::: Excerpted passage
When Gregory Russell was young, he was like most of the boys growing up in the old Ashmun Street housing project. He had girlfriends, played basketball, was into hip-hop, hung out with friends and was meticulous about keeping his sneakers clean. In a family that prided itself on academic achievement, Gregory was the first to drop out of high school. Along with the mental illness that appeared in early adulthood, Gregory has a long history of substance abuse. ("I've never seen him do it," says Sarah Russell, who says she doesn't know what he uses, "but I know he does.") But unlike some of the guys he grew up with, he never got into serious trouble. His mother wouldn't tolerate it. "He'll tell you," says Sarah, "'my mom's strict.'" But Sarah also blames her rules for Gregory's sometimes refusing to stay at her apartment in New Haven's Monterey Place. "He doesn't want to follow the rules of my house," she says.

Gregory has 40 convictions on his record, stretching back to 1985, including disorderly conduct, threatening, criminal mischief, interfering with an officer, trespass, possession of narcotics, failure to appear and probation violation—minor crimes, probably linked to his mental illness. None of the convictions are for a felony, according to police records.

Each arrest brought a jail sentence of three to six months, usually followed by time at home, time on the streets and another arrest. Until two years ago, according to Gregory's family, the police department didn't have a record of his mental health diagnosis on file. The Russells pressured the police to change that, and to take him to Yale-New Haven Hospital instead of jail when they pick him up.
::::::
::: Data extract
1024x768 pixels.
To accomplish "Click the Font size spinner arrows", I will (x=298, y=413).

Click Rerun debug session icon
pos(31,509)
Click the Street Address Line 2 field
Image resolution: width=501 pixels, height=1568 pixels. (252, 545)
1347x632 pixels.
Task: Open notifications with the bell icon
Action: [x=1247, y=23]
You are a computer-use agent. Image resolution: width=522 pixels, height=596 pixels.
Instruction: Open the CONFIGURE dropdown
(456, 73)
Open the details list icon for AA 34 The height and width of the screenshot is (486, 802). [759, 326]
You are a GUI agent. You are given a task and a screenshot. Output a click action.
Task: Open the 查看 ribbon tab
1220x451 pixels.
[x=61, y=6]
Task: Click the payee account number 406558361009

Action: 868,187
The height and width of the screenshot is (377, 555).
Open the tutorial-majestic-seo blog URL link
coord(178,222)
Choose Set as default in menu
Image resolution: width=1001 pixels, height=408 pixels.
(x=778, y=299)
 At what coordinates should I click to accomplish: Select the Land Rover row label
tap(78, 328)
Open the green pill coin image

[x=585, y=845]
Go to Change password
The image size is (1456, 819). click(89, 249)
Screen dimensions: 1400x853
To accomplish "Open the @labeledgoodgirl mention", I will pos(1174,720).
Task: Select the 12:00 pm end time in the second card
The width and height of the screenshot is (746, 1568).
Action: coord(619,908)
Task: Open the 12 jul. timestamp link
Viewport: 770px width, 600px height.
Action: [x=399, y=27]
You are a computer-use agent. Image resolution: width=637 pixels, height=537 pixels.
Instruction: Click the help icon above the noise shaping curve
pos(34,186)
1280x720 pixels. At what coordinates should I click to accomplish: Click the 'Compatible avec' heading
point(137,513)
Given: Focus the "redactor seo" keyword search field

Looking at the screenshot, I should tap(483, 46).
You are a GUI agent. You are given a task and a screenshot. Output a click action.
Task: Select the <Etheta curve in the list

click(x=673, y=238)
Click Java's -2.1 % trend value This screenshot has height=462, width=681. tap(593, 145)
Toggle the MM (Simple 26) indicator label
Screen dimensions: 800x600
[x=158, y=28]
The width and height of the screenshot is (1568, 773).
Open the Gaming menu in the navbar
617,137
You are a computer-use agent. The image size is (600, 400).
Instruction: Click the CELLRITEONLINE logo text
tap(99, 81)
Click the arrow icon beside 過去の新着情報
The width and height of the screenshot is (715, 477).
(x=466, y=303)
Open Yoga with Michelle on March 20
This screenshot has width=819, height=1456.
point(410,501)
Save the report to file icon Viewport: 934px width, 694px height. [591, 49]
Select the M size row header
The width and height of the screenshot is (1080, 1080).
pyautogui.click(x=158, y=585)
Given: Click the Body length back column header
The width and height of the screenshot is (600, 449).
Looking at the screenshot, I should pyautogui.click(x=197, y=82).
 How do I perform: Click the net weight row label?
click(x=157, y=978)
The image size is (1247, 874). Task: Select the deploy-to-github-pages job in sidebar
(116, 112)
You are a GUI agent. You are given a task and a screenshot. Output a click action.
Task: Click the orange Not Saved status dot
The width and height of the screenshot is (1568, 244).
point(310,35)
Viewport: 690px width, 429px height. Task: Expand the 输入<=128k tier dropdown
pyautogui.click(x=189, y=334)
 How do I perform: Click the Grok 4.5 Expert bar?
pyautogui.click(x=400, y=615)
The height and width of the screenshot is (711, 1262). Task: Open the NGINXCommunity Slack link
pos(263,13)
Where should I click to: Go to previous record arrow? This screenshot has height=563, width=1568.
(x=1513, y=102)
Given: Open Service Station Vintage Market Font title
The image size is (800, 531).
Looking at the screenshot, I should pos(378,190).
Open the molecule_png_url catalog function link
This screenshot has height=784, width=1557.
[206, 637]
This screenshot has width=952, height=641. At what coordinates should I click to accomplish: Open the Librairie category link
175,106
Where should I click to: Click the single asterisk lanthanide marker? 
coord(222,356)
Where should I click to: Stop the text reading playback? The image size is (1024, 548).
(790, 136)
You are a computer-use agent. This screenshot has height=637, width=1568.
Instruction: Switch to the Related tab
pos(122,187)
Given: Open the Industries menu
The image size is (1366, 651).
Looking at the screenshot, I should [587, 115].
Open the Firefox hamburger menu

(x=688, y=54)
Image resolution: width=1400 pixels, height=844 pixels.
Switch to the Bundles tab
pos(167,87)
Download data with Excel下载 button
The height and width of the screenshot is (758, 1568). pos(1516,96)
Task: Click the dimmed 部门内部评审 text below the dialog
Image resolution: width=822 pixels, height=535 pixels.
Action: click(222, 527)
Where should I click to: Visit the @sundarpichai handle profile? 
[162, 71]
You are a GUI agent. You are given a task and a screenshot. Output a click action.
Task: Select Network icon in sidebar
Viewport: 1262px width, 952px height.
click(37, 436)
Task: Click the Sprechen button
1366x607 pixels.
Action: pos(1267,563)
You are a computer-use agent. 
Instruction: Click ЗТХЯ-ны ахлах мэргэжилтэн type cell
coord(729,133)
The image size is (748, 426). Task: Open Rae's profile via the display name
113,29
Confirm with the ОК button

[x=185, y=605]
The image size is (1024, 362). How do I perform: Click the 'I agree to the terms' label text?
::::::
Work instruction:
Decide whether each statement agrees with the passage about Gregory Russell, answering yes or no and quoting the words from the passage that settle it.
1. Gregory was the first person in his family to drop out of high school.
2. Some of Gregory's convictions are for felonies.
3. Each of Gregory's arrests led to a jail sentence of about one year.
The lines have no connection to the passage about Gregory Russell.

Written answer:
1. Yes: "In a family that prided itself on academic achievement, Gregory was the first to drop out of high school."
2. No: "None of the convictions are for a felony, according to police records."
3. No: "Each arrest brought a jail sentence of three to six months"